Robert B. Parker era considerato negli anni Ottanta il più tosto rappresentante di una modernizzata Hard Boiled School, non ignara del nuovo contesto sociale. “Ha influenzato il 90 per cento degli scrittori di detective story venuti dopo di lui” ha detto uno di loro, Harlan Coben. “Il restante 10 per cento che non lo ammette, mente” (fonte: Atlantic Monthly, 2007).
Parker non era un qualsiasi numero uno da classifica. Prima di accoccolarsi in una più che dignitosa e poliedrica serialità, concluse nel 1990 Poodle Springs, il romanzo incompiuto di Raymond Chandler, e un anno dopo firmò Perchance To Dream con Philip Marlowe protagonista: il seguito de Il Grande Sonno. Chandler era stato al centro degli studi dello scrittore-accademico di Springfield, Massachusetts, fin dai tempi di una tesi di dottorato sullo sviluppo dell’american hero.

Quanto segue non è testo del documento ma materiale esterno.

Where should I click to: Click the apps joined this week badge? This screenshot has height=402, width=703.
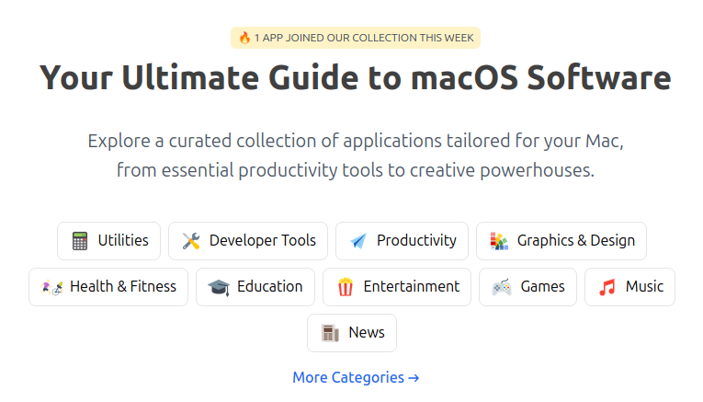tap(356, 38)
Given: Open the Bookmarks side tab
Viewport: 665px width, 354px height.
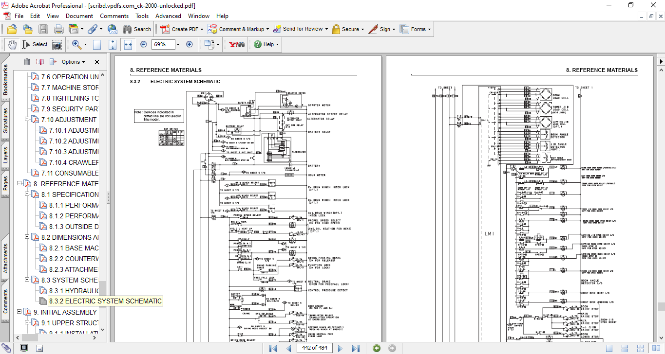Looking at the screenshot, I should coord(6,80).
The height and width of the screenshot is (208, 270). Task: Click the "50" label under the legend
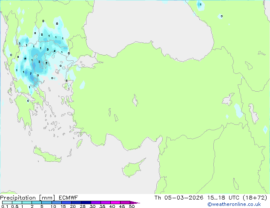132,206
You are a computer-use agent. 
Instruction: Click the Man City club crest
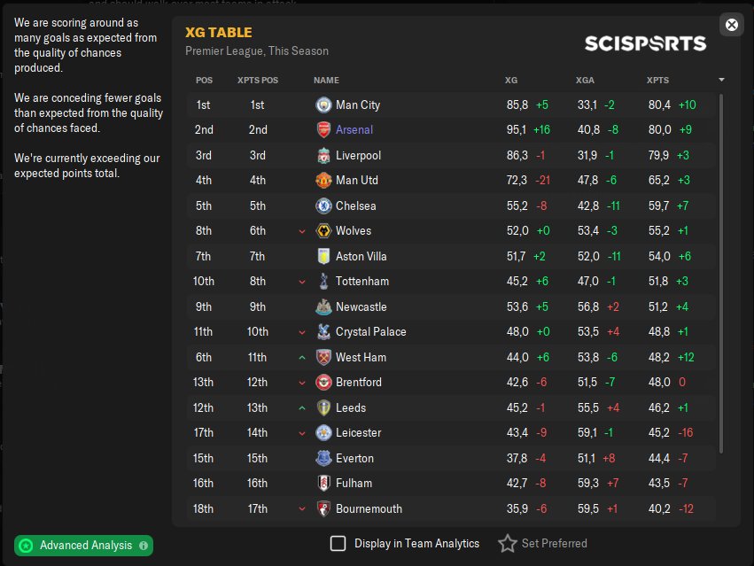(323, 105)
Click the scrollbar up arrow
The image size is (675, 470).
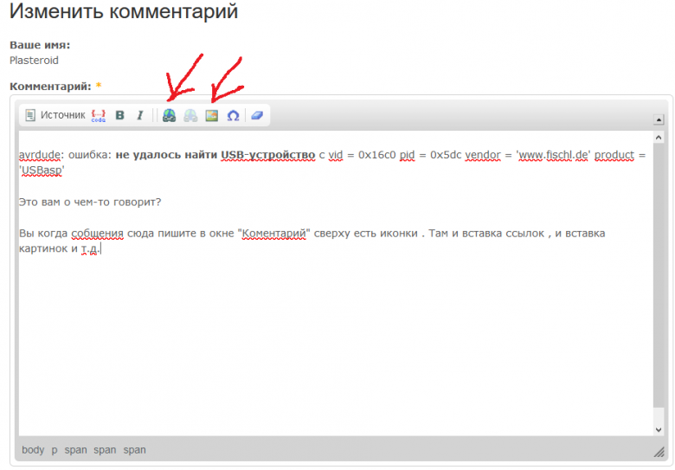[x=659, y=138]
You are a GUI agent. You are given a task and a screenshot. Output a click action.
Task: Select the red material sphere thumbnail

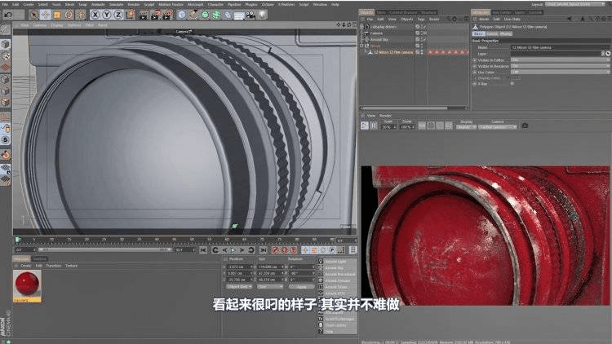(27, 284)
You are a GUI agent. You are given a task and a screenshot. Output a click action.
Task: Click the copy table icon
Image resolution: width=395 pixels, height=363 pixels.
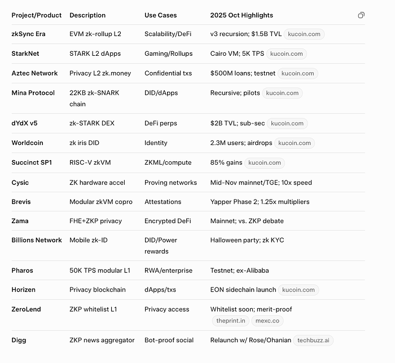coord(361,15)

Colpisce a maggior ragione che sia il terzo film più visto del 2020 su Netflix un titolo che fa strame del più famoso personaggio di Parker, il private eye Spenser, a sua volta reinventato e tenuto in vita da un continuatore autorizzato, Ace Atkins, giornalista e scrittore quasi Pulitzer per gli articoli su un delitto poi usato in un romanzo (White Shadow). Atkins è attivo su Spenser dal 2012 dopo la scomparsa di Parker per infarto a 77 anni, nel 2011 – in Italia non tutti i suoi libri (una sessantina) sono editi, ne ricordiamo usciti per Rizzoli, Mondadori, nella collana Mystbooks e ne Il Giallo, e per Fanucci e Meridiano Zero…

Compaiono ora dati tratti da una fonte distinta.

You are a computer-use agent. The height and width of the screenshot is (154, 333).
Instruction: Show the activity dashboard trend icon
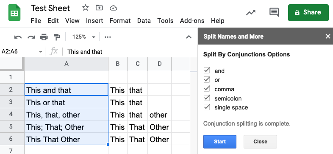click(251, 13)
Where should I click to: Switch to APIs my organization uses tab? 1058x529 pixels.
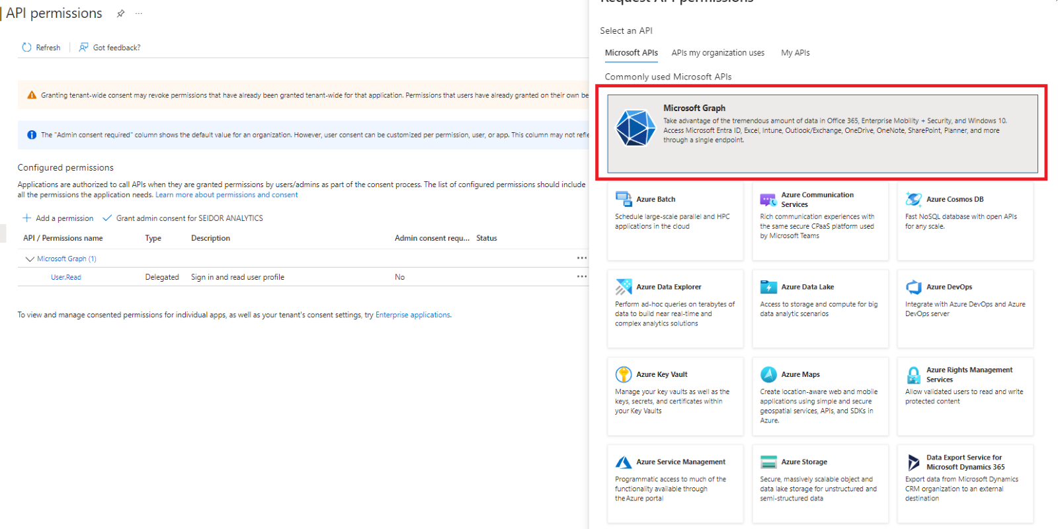717,53
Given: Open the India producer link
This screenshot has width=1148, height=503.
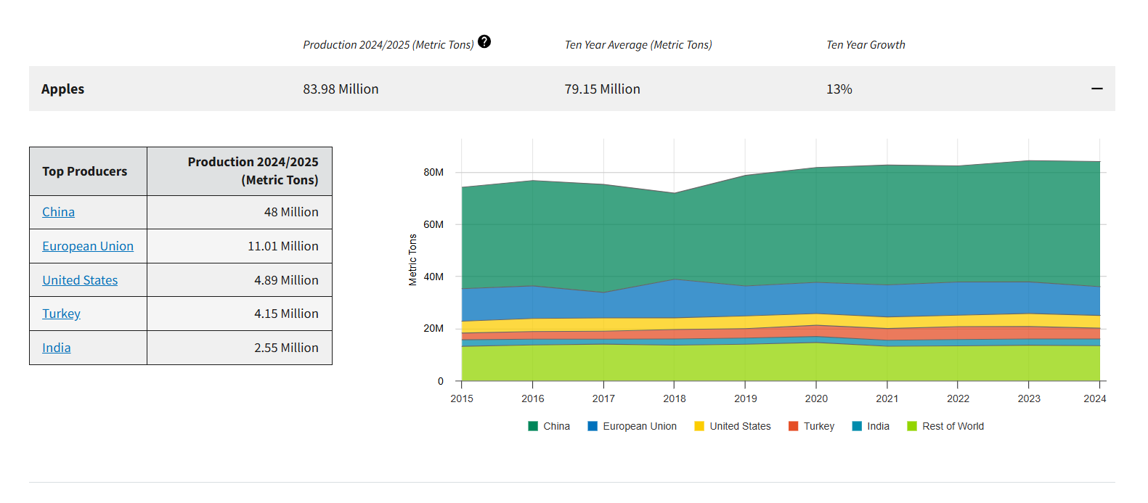Looking at the screenshot, I should click(x=56, y=348).
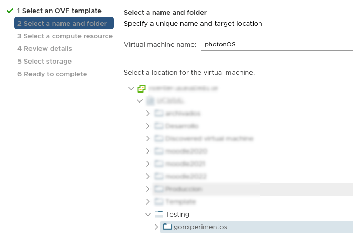Click the Testing folder icon
The width and height of the screenshot is (353, 245).
[159, 214]
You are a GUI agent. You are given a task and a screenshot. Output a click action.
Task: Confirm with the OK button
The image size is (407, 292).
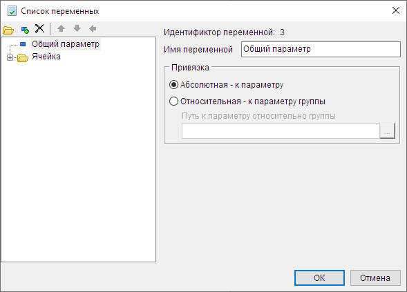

Lo Spenser Netflix di Spenser Confidential, però, è una sorpresa deludente perché del tutto diverso dal prototipo, ribadito nel romanzo Wonderland di Atkins, che ha fornito poco più di un canovaccio al copione. Perché fare di un personaggio complesso un bidimensionale poliziotto stile Die Hard o, al meglio, tipo il Jack Reacher cinematografico creato da Lee Child? Dev’essere sembrato ai produttori un peccato e un’insensatezza, quasi si trattasse di incenerire una mazzetta di dollari, privarsi di un brand che una volta è stato un gran successo…
Ma torniamo al vero Spenser: pronunciato alla maniera del poeta, primo nome mai svelato – doveva essere David, come il primo figlio di Parker, ma venne poi scartato per non offendere il secondogenito Daniel – si muove nella zona di Boston, e debutta nel 1973 in The Godwulf Manuscript (Il manoscritto Godwulf, Gialli Rizzoli numero 35), assoldato da un’università per ritrovare un documento medioevale.
Spenser si presenta subito, svelto, witty e self confident, come uno che ha fatto il college ma se ne fotte delle etichette. Ha una personalità idealista alla Marlowe, corretta da un accentuato realismo stile Sam Spade, e dalla capacità di vivere nell’attualità: Spenser è pur sempre nato nell’età dei diritti civili (niente negri e froci, qui) e del femminismo, e Parker gli presta il suo progressismo, oltre ad alcune passioni.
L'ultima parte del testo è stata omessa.